"Old Labour versucht CLAC aus dem IGB zu verdrängen"

Mississauga, ON, 25. November 2011 - CLAC ist empört über die Entscheidung des Internationalen Gewerkschaftsbunds (IGB), die Mitgliedschaft von CLAC zu suspendieren, weil CLAC sich in Kanada als alternative Gewerkschaft aufgestellt hat.
Der IGB hat den Anforderungen des Canadian Labour Congress (CLC) nachgegeben, CLAC aus Angst vor dem Wettbewerb einer modernen, progressiven Gewerkschaft anzugreifen, die sich auf ihre Mitglieder konzentriert. Die Entscheidung des IGBs und der Femegerichtsprozess sind ein klares Indiz dafür, dass der IGB sich dem Würgegriff eines Gewerkschaftswesens alter Zeiten nicht entziehen kann.
Trotz dem Vorsprechen vor einer IGB Delegation zur Beantwortung von Fragen und trotz dem Vorlegen voluminöser Beweise zur Verteidigung wurde CLAC die Gelegenheit verweigert, die Genauigkeit des Berichtes der IGB Delegation an den Generalrat des IGB anzufechten, auf den die Suspendierungsentscheidung gründet. Die Suspendierung der CLAC Mitgliedschaft wird zum kommenden IGB Kongress im Mai 2014 überprüft werden. Mitgliedschaft beim IGB kann alleine durch den Kongress beschlossen werden.
CLAC ist entsetzt über den Mangel an Ethik gewisser IGB Mitglieder, die Neuigkeiten zur Entscheidung des Generalrates durchsickern ließen, noch bevor sie CLAC mitgeteilt wurden.

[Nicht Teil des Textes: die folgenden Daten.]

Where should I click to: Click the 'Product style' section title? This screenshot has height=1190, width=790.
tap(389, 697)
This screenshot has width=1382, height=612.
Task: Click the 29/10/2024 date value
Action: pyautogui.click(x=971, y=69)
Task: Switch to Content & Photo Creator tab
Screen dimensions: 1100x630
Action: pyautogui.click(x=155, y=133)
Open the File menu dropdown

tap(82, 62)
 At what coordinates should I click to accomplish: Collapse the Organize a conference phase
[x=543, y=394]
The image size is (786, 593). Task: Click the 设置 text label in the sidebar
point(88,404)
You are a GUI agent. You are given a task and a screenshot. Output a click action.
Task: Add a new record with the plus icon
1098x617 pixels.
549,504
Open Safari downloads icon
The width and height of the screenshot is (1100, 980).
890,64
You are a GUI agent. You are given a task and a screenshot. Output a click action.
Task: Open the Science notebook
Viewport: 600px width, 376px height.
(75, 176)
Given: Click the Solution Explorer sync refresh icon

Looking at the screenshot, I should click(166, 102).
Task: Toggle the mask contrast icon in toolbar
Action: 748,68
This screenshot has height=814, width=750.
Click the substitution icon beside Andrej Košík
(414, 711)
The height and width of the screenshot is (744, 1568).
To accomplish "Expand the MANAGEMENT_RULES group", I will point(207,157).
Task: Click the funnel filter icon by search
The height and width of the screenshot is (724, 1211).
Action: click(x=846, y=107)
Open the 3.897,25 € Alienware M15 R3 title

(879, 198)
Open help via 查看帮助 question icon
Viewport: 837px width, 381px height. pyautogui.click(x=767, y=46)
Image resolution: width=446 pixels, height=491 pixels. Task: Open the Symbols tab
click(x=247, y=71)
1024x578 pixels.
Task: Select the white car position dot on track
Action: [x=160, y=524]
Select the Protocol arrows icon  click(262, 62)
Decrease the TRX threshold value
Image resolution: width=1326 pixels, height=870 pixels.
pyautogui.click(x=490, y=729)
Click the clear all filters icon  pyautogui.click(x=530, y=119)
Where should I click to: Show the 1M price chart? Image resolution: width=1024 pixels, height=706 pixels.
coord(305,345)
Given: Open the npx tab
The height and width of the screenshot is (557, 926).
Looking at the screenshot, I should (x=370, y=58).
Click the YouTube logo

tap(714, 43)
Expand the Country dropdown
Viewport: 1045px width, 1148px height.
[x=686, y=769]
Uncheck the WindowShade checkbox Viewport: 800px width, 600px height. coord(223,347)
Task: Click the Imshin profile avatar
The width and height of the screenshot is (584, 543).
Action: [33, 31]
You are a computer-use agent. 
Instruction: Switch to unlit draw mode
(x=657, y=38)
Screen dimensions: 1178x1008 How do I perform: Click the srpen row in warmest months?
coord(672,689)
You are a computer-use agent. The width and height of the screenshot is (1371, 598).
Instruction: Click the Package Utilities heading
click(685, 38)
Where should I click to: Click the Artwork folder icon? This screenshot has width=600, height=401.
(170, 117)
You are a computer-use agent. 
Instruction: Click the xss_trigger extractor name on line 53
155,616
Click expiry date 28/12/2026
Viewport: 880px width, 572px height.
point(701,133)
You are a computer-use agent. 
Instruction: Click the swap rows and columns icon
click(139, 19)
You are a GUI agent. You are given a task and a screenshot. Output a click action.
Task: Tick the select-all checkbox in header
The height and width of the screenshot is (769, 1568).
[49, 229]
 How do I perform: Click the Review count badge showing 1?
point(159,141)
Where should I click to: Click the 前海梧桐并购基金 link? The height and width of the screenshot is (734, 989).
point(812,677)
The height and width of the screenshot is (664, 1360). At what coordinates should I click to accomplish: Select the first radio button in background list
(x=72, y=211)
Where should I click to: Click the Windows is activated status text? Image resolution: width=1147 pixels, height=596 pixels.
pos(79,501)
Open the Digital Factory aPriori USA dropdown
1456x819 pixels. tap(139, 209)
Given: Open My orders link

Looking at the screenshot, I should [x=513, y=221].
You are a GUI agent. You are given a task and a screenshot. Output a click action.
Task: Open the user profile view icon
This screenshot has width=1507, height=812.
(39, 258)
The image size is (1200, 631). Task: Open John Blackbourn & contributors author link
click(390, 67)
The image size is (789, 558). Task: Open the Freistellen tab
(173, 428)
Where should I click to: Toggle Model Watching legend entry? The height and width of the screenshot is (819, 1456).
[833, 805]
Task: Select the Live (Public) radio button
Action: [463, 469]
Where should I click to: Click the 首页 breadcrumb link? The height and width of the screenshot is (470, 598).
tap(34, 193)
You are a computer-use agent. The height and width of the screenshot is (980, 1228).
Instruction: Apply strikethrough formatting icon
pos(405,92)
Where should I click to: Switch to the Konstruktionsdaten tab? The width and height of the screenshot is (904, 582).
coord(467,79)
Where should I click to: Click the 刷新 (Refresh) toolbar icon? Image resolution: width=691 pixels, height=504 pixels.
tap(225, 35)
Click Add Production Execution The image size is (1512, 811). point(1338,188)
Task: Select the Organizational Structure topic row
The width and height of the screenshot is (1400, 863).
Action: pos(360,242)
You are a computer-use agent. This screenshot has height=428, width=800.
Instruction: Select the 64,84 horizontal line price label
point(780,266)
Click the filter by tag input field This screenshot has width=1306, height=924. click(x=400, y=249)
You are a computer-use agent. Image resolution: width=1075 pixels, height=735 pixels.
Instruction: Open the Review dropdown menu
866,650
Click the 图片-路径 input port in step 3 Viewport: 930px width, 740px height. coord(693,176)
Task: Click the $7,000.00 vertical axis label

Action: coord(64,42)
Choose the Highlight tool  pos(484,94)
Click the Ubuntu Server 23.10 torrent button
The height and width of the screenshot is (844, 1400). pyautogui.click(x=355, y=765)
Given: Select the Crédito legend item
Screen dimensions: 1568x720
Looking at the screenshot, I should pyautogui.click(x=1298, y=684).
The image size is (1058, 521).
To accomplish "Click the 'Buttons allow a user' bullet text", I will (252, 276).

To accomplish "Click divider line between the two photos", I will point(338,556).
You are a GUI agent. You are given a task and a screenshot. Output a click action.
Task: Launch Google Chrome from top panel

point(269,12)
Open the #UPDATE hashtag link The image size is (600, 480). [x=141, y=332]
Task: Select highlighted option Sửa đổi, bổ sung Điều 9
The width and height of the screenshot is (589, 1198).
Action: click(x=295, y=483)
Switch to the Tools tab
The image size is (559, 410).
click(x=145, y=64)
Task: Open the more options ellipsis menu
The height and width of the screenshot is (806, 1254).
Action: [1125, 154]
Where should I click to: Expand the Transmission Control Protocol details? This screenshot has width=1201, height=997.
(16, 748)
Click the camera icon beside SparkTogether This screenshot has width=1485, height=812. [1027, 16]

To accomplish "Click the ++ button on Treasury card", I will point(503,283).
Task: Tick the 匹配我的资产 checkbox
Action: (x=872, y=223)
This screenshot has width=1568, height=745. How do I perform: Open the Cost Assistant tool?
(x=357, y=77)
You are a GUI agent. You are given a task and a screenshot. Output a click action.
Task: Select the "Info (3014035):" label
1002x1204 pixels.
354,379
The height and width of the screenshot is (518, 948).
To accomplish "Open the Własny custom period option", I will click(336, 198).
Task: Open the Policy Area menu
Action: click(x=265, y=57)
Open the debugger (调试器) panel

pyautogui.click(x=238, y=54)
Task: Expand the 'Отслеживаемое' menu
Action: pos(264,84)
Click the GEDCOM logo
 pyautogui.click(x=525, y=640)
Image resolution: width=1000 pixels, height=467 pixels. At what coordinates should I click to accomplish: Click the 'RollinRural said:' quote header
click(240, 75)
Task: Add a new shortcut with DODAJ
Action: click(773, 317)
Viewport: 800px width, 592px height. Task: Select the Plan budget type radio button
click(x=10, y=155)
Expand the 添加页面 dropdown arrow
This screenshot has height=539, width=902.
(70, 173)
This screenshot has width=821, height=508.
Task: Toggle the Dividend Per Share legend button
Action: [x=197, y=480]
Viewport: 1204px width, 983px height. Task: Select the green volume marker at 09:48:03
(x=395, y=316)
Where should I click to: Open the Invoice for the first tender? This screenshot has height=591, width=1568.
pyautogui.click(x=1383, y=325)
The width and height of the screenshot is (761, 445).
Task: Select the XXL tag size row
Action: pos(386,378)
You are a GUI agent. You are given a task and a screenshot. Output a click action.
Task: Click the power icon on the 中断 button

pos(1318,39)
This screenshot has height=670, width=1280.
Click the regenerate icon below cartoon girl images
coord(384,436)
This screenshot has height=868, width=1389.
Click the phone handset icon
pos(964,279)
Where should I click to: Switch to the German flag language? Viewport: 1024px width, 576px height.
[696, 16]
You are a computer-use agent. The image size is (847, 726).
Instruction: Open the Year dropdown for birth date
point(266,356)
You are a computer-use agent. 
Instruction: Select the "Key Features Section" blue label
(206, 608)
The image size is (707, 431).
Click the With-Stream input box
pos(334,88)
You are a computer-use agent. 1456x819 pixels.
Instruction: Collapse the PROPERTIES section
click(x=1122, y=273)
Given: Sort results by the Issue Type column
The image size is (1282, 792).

Darüber hinaus sitzt Ken Georgetti – Präsident des CLC – als Vizepräsident im IGB Vorstand – ein eindeutiger Interessenkonflikt.
2006 kam die Hoffnung auf, dass die Fusion des Internationalen Bundes Freier Gewerkschaften mit dem Weltverband der Arbeitnehmer zu einem neuen, breiter ausgerichteten IGB einer archaischen und ineffizienten Auffassung der Arbeitnehmerrechte neues Leben einflössen würde. Heute wissen wir, dass die Leiter des IGBs den gleichen alten, irrelevanten Ideologien nachstreben, die sich an ein ausrangiertes Modell von Arbeitsverhältnissen klammern, dessen Tage gezählt sind. Wie kann der IGB Glaubwürdigkeit oder Relevanz wahren, wenn er einerseits versucht, CLAC zu verdrängen – eine Gewerkschaft, die durch Regierungsarbeitsbehörden in ganz Kanada anerkannt ist – und anderseits der Überzeugung ist, dass staatlich kontrollierte Gewerkschaften in Arbeitnehmer unfreundlich gesinnten Ländern wie Russland, Venezuela, Simbabwe und Eritrea ganz gut sind?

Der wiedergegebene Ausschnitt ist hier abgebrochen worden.